------ DATA SUPPLIED

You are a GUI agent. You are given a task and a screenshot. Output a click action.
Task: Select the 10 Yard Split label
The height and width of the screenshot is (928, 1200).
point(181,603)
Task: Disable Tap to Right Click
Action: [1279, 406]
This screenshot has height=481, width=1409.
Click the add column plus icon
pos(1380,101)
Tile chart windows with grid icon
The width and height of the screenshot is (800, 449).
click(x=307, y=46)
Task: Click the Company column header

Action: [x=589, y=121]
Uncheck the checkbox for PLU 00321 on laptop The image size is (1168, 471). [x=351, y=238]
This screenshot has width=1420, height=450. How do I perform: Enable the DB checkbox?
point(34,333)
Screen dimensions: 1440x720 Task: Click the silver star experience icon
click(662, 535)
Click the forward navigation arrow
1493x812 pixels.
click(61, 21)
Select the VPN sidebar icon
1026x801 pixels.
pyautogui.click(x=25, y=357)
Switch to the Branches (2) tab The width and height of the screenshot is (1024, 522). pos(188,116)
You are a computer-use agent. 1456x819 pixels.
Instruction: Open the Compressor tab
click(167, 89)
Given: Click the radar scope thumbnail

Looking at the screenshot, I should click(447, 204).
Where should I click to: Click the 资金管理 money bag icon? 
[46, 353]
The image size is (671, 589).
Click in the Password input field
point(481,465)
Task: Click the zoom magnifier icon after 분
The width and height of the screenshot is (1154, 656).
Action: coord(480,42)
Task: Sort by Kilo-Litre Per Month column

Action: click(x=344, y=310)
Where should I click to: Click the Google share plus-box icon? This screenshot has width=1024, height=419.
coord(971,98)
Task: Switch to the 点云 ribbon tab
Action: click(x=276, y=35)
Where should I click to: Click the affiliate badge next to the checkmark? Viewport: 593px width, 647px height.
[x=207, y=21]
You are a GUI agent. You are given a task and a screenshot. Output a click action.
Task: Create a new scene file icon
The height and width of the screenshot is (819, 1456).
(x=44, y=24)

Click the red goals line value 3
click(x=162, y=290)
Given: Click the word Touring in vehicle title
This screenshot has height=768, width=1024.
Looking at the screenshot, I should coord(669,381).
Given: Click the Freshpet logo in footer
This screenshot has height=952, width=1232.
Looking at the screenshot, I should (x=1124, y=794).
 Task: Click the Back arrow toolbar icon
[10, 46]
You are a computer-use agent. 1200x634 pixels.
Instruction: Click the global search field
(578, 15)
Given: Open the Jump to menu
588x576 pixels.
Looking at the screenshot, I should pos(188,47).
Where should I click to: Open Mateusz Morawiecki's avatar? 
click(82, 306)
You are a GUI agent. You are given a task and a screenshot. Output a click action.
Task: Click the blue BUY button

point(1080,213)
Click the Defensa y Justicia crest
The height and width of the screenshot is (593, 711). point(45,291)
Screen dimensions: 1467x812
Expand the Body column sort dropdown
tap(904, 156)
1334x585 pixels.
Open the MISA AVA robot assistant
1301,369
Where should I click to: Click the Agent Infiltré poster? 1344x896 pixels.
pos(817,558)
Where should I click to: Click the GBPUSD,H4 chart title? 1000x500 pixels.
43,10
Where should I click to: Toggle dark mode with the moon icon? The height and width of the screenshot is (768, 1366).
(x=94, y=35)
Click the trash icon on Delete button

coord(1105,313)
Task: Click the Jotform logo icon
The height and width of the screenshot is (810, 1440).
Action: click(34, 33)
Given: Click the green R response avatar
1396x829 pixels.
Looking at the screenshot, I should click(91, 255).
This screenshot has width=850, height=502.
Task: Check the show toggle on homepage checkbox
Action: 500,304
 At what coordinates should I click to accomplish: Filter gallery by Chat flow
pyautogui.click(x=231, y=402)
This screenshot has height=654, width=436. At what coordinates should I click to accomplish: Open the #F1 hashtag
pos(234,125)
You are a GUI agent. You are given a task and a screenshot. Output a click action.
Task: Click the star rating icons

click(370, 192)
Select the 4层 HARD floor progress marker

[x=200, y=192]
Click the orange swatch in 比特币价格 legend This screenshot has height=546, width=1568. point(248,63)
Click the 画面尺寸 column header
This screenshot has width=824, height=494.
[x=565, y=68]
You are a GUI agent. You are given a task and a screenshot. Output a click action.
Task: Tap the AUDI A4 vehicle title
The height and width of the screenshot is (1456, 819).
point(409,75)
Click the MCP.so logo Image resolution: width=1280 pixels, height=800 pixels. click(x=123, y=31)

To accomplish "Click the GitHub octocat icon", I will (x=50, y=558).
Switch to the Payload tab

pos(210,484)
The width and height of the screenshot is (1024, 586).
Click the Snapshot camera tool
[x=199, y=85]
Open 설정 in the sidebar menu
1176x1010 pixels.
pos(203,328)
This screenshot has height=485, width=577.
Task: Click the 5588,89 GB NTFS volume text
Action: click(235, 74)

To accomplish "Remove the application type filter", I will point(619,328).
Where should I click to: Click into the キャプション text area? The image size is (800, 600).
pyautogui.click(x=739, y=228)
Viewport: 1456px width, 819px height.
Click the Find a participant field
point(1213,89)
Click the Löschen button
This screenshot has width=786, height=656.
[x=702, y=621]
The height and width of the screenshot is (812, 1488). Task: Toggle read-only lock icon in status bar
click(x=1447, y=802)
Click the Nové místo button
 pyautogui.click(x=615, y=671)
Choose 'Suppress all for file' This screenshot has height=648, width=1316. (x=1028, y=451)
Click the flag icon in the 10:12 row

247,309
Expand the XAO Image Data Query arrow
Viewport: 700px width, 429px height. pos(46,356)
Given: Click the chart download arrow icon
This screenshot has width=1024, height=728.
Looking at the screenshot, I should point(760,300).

------------

**EXERCISE DESCRIPTION:**
Please rewrite every line of the entries above as a numbered list, omitting blank lines.

**RESPONSE:**
1. You are a GUI agent. You are given a task and a screenshot. Output a click action.
2. Task: Select the 10 Yard Split label
3. The height and width of the screenshot is (928, 1200).
4. point(181,603)
5. Task: Disable Tap to Right Click
6. Action: [1279, 406]
7. This screenshot has height=481, width=1409.
8. Click the add column plus icon
9. pos(1380,101)
10. Tile chart windows with grid icon
11. The width and height of the screenshot is (800, 449).
12. click(x=307, y=46)
13. Task: Click the Company column header
14. Action: [x=589, y=121]
15. Uncheck the checkbox for PLU 00321 on laptop The image size is (1168, 471). [x=351, y=238]
16. This screenshot has width=1420, height=450. How do I perform: Enable the DB checkbox?
17. point(34,333)
18. Screen dimensions: 1440x720 Task: Click the silver star experience icon
19. click(662, 535)
20. Click the forward navigation arrow
21. 1493x812 pixels.
22. click(61, 21)
23. Select the VPN sidebar icon
24. 1026x801 pixels.
25. pyautogui.click(x=25, y=357)
26. Switch to the Branches (2) tab The width and height of the screenshot is (1024, 522). pos(188,116)
27. You are a computer-use agent. 1456x819 pixels.
28. Instruction: Open the Compressor tab
29. click(167, 89)
30. Given: Click the radar scope thumbnail
31. Looking at the screenshot, I should click(447, 204).
32. Where should I click to: Click the 资金管理 money bag icon? 
33. [46, 353]
34. The image size is (671, 589).
35. Click in the Password input field
36. point(481,465)
37. Task: Click the zoom magnifier icon after 분
38. The width and height of the screenshot is (1154, 656).
39. Action: coord(480,42)
40. Task: Sort by Kilo-Litre Per Month column
41. Action: click(x=344, y=310)
42. Where should I click to: Click the Google share plus-box icon? This screenshot has width=1024, height=419.
43. coord(971,98)
44. Task: Switch to the 点云 ribbon tab
45. Action: click(x=276, y=35)
46. Where should I click to: Click the affiliate badge next to the checkmark? Viewport: 593px width, 647px height.
47. [x=207, y=21]
48. You are a GUI agent. You are given a task and a screenshot. Output a click action.
49. Task: Create a new scene file icon
50. The height and width of the screenshot is (819, 1456).
51. (x=44, y=24)
52. Click the red goals line value 3
53. click(x=162, y=290)
54. Given: Click the word Touring in vehicle title
55. This screenshot has height=768, width=1024.
56. Looking at the screenshot, I should coord(669,381).
57. Given: Click the Freshpet logo in footer
58. This screenshot has height=952, width=1232.
59. Looking at the screenshot, I should (x=1124, y=794).
60.  Task: Click the Back arrow toolbar icon
61. [10, 46]
62. You are a computer-use agent. 1200x634 pixels.
63. Instruction: Click the global search field
64. (578, 15)
65. Given: Open the Jump to menu
66. 588x576 pixels.
67. Looking at the screenshot, I should pos(188,47).
68. Where should I click to: Open Mateusz Morawiecki's avatar? 
69. click(82, 306)
70. You are a GUI agent. You are given a task and a screenshot. Output a click action.
71. Task: Click the blue BUY button
72. point(1080,213)
73. Click the Defensa y Justicia crest
74. The height and width of the screenshot is (593, 711). point(45,291)
75. Screen dimensions: 1467x812
76. Expand the Body column sort dropdown
77. tap(904, 156)
78. 1334x585 pixels.
79. Open the MISA AVA robot assistant
80. 1301,369
81. Where should I click to: Click the Agent Infiltré poster? 1344x896 pixels.
82. pos(817,558)
83. Where should I click to: Click the GBPUSD,H4 chart title? 1000x500 pixels.
84. 43,10
85. Where should I click to: Toggle dark mode with the moon icon? The height and width of the screenshot is (768, 1366).
86. (x=94, y=35)
87. Click the trash icon on Delete button
88. coord(1105,313)
89. Task: Click the Jotform logo icon
90. The height and width of the screenshot is (810, 1440).
91. Action: click(34, 33)
92. Given: Click the green R response avatar
93. 1396x829 pixels.
94. Looking at the screenshot, I should click(91, 255).
95. This screenshot has width=850, height=502.
96. Task: Check the show toggle on homepage checkbox
97. Action: 500,304
98.  At what coordinates should I click to accomplish: Filter gallery by Chat flow
99. pyautogui.click(x=231, y=402)
100. This screenshot has height=654, width=436. At what coordinates should I click to accomplish: Open the #F1 hashtag
101. pos(234,125)
102. You are a GUI agent. You are given a task and a screenshot. Output a click action.
103. Task: Click the star rating icons
104. click(370, 192)
105. Select the 4层 HARD floor progress marker
106. [x=200, y=192]
107. Click the orange swatch in 比特币价格 legend This screenshot has height=546, width=1568. point(248,63)
108. Click the 画面尺寸 column header
109. This screenshot has width=824, height=494.
110. [x=565, y=68]
111. You are a GUI agent. You are given a task and a screenshot. Output a click action.
112. Task: Tap the AUDI A4 vehicle title
113. The height and width of the screenshot is (1456, 819).
114. point(409,75)
115. Click the MCP.so logo Image resolution: width=1280 pixels, height=800 pixels. click(x=123, y=31)
116. To accomplish "Click the GitHub octocat icon", I will (x=50, y=558).
117. Switch to the Payload tab
118. pos(210,484)
119. The width and height of the screenshot is (1024, 586).
120. Click the Snapshot camera tool
121. [x=199, y=85]
122. Open 설정 in the sidebar menu
123. 1176x1010 pixels.
124. pos(203,328)
125. This screenshot has height=485, width=577.
126. Task: Click the 5588,89 GB NTFS volume text
127. Action: click(235, 74)
128. To accomplish "Remove the application type filter", I will point(619,328).
129. Where should I click to: Click into the キャプション text area? The image size is (800, 600).
130. pyautogui.click(x=739, y=228)
131. Viewport: 1456px width, 819px height.
132. Click the Find a participant field
133. point(1213,89)
134. Click the Löschen button
135. This screenshot has width=786, height=656.
136. [x=702, y=621]
137. The height and width of the screenshot is (812, 1488). Task: Toggle read-only lock icon in status bar
138. click(x=1447, y=802)
139. Click the Nové místo button
140.  pyautogui.click(x=615, y=671)
141. Choose 'Suppress all for file' This screenshot has height=648, width=1316. (x=1028, y=451)
142. Click the flag icon in the 10:12 row
143. 247,309
144. Expand the XAO Image Data Query arrow
145. Viewport: 700px width, 429px height. pos(46,356)
146. Given: Click the chart download arrow icon
147. This screenshot has width=1024, height=728.
148. Looking at the screenshot, I should point(760,300).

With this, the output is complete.